L’utilisation d’agents d’IA redéfinira l’écosystème de la cybercriminalité, permettant des opérations délictuelles totalement automatisées qui sont bien plus nombreuses dans les campagnes actuelles de ransomware et de phishing. C’est ainsi que l’entreprise de sécurité informatique Trend Micro a révélé que l’agent AI incrémentait massivement le volume d’attaques, convertissant le phishing automatisé, la fraude et l’exploitation de données volées lors d’opérations continues et au deuxième plan, poussées par des agents intelligents.

L’information « VibeCrime : Preparing Your Organization for the Next Generation of Agentic AI Cybercrime » indique comment les cyberdélinquants combinent des agents d’IA spécialisés avec des organisateurs criminels centralisés pour lancer des campagnes de grand volume, adaptables et hautement résistantes, avec une intervention humaine minimale.

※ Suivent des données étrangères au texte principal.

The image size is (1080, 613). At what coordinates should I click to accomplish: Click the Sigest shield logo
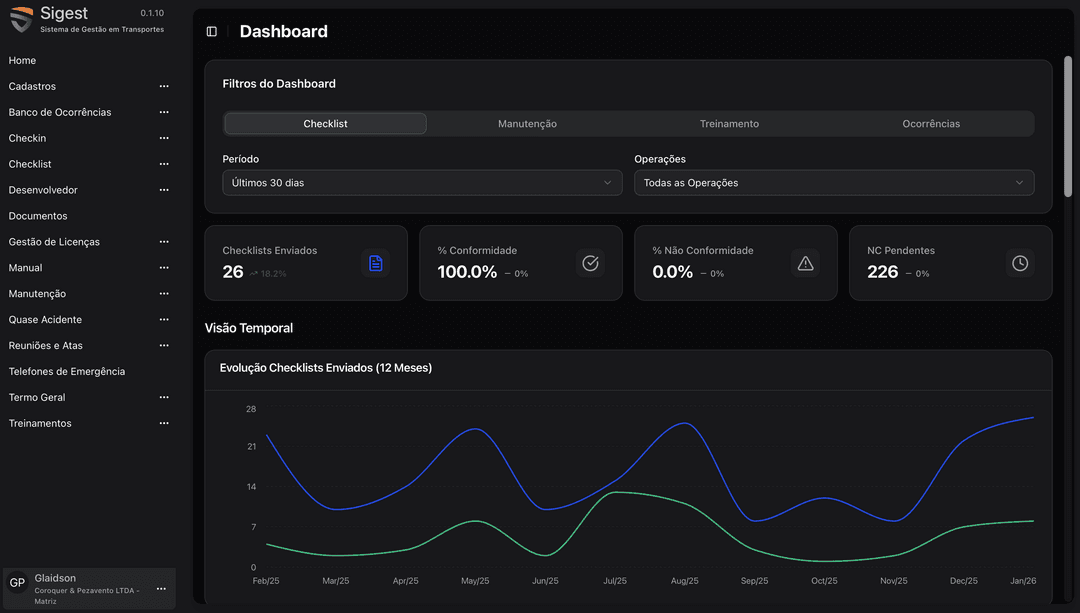click(x=20, y=19)
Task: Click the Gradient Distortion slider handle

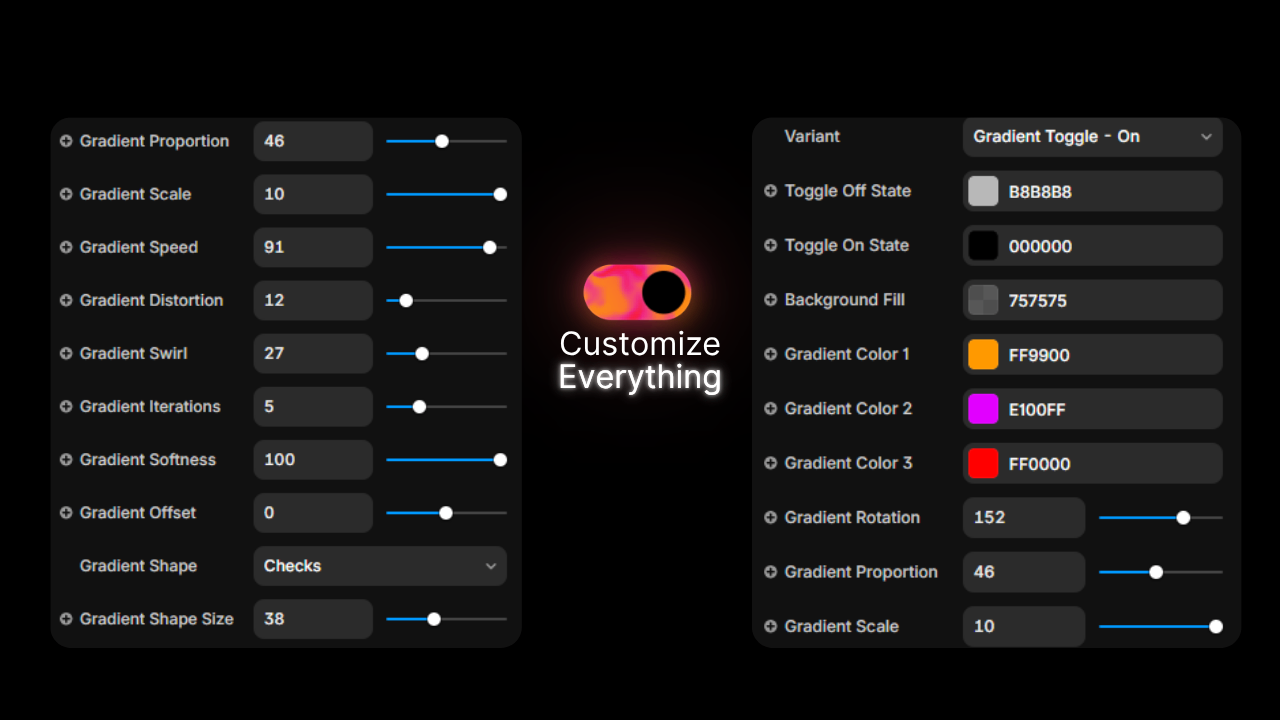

De plus, nous anticipons une évolution des écosystèmes criminels : le modèle de « cybercriminalité comme service » a un « cybercrime comme agent », soutenu par des chaînes d’agents d’IA et des capacités d’organisation autonomes de gestion des activités délictuelles d’extrême à extrême au milieu de plusieurs agents coordonnés.

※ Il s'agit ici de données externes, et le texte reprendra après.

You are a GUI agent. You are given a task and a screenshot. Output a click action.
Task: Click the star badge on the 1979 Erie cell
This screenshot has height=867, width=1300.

« L’agent AI fournit aux délinquants une liste d’arsenal pour les utiliser qui s’intensifient, s’adaptant et fonctionnant également lorsque les humains disparaissent. Le risque réel n’est pas une explosion de repentance de délits impulsivement par IA, si l’automatisation lent et imparable des attaques qui avant d’avoir besoin d’habilité, de temps et « Ce changement est en marche », affirme Robert McArdle, directeur de l’enquête sur les perspectives de Trend Micro.

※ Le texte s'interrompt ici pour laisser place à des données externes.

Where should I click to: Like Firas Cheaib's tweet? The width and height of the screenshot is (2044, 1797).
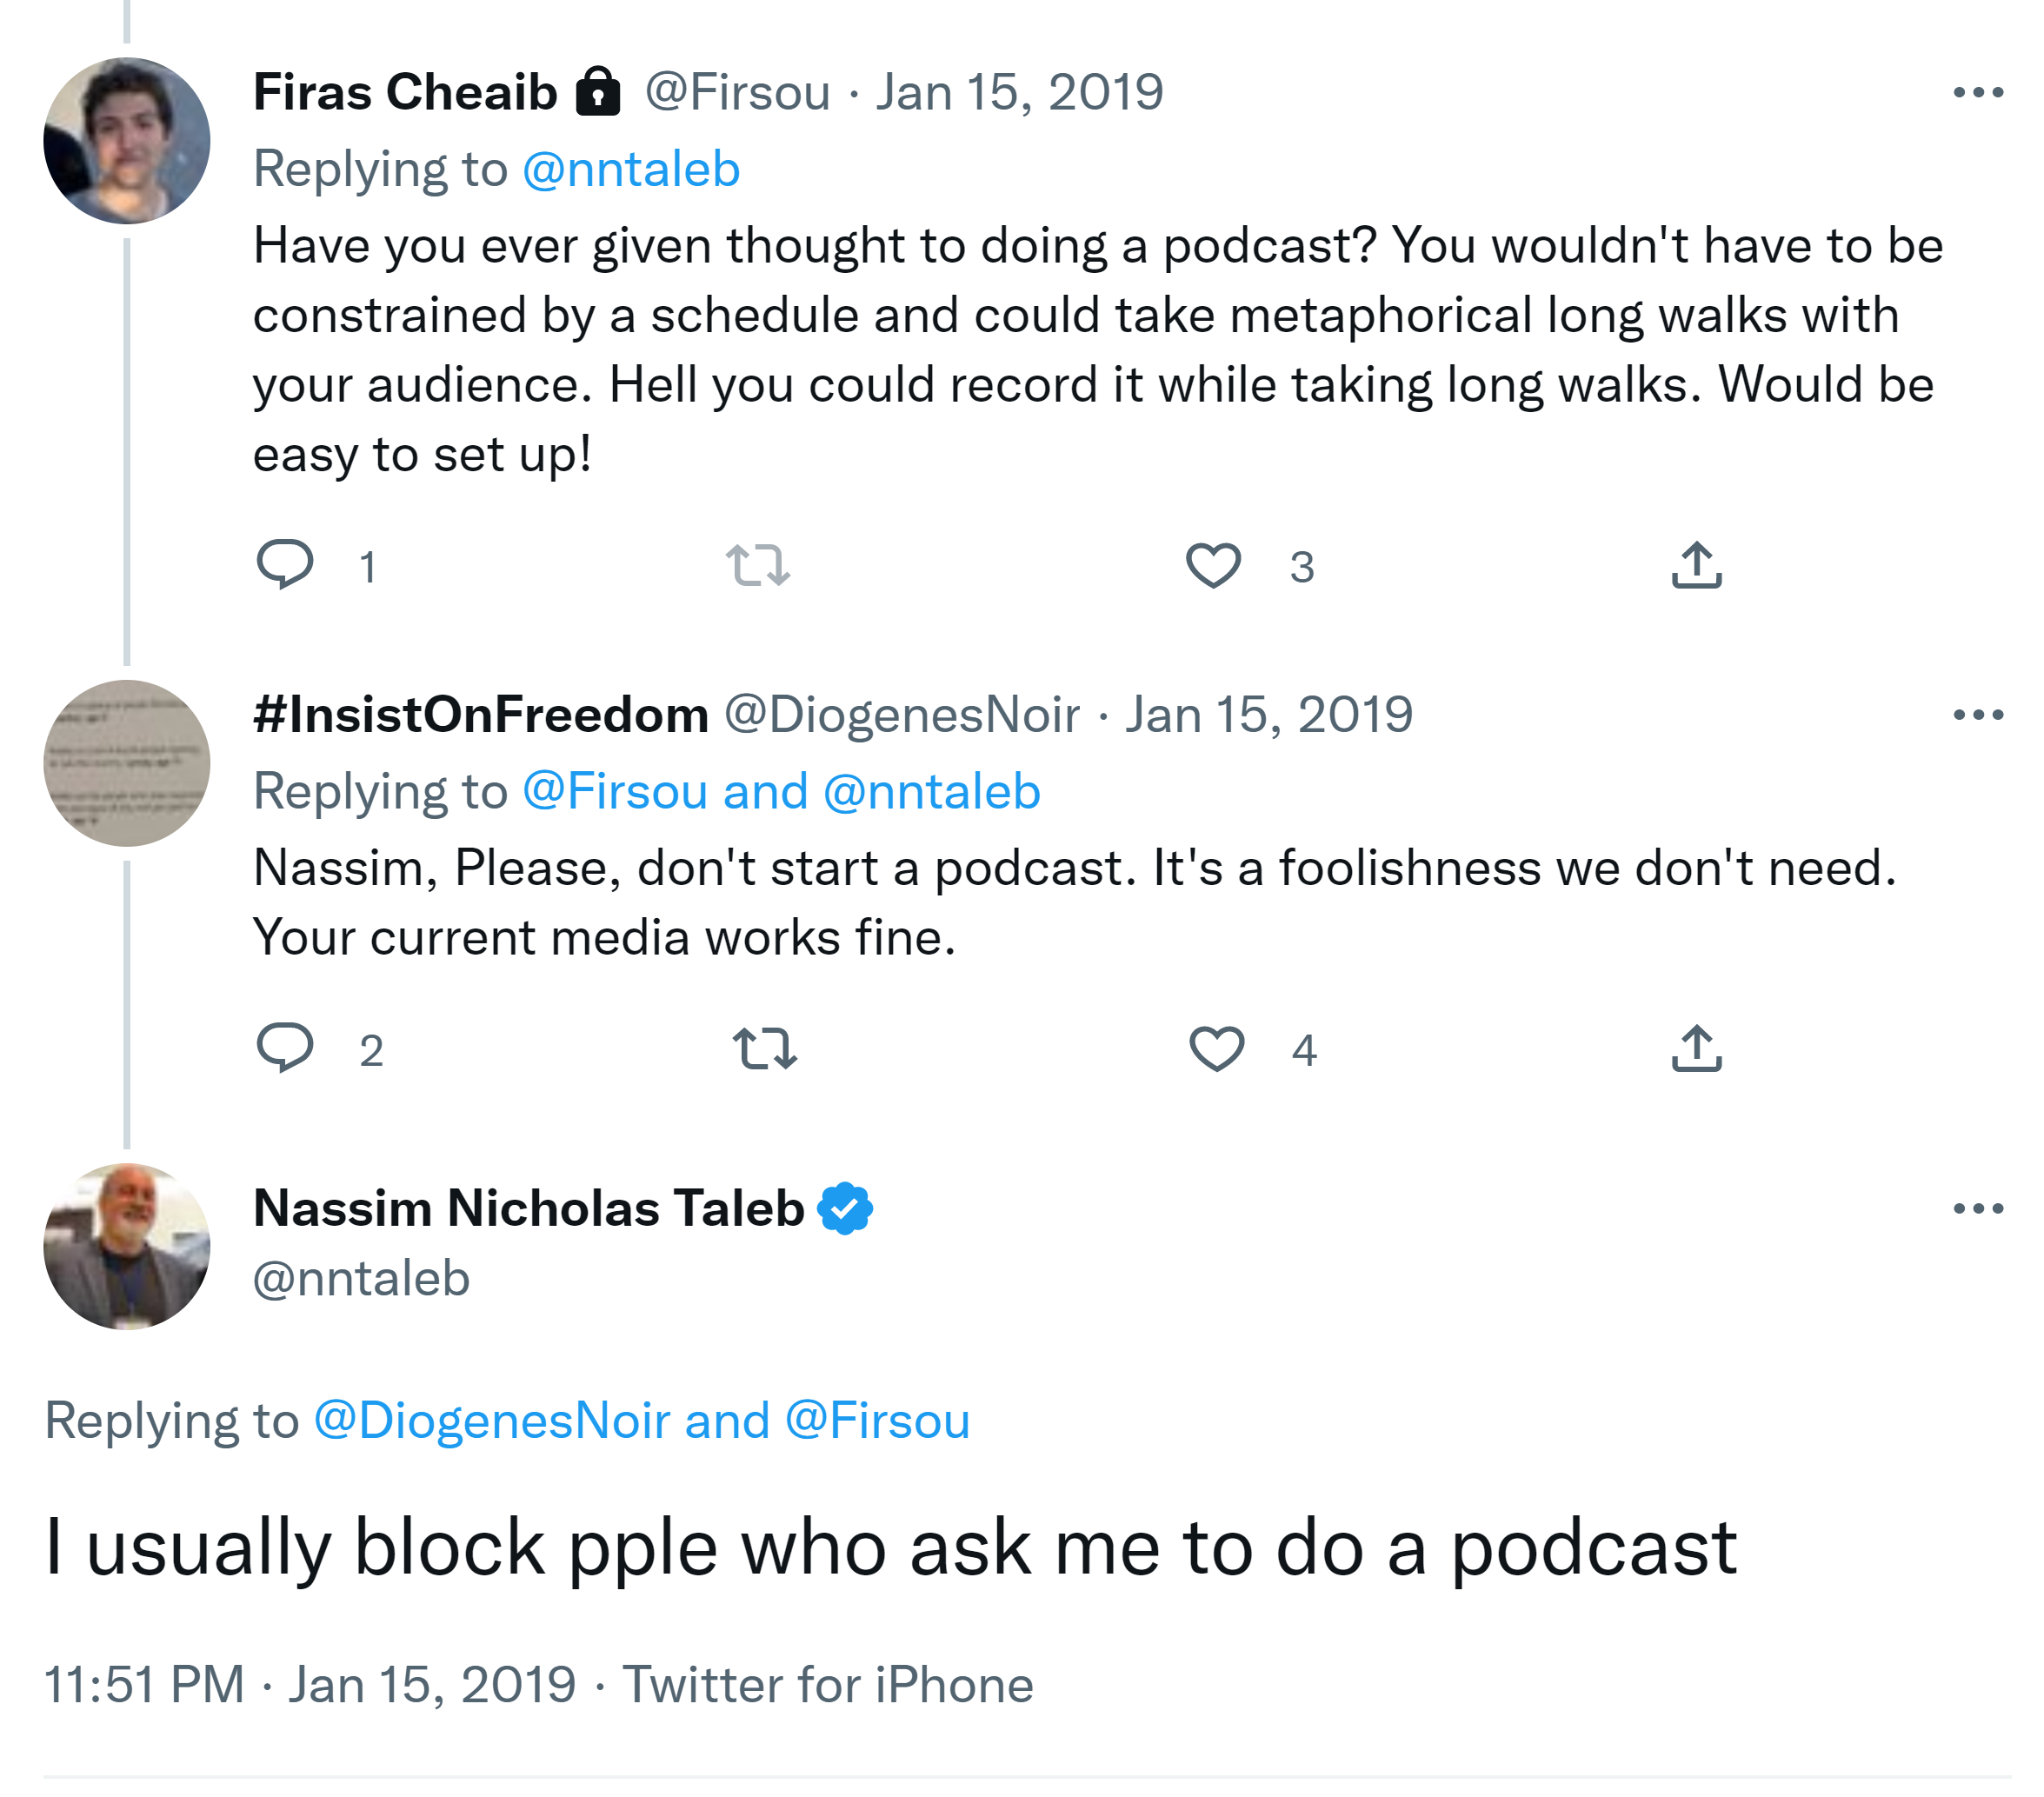point(1213,565)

Incrémentation du nombre d’attaques

Trend Micro signale que l’Agent AI incrémentera de manière massive le volume d’attaques, la conversion du phishing automatisé, la fraude et l’exploitation de données volées dans des opérations continues et dans un deuxième plan, exécutées par des agents autonomes. De plus, nous anticipons une évolution des écosystèmes criminels : le modèle de « cybercriminalité comme service » a un « cybercriminalité comme activité », soutenu par des chaînes d’agents d’IA et des capacités d’organisation autonomes de gestion des activités délictuelles d’extrême à extrême.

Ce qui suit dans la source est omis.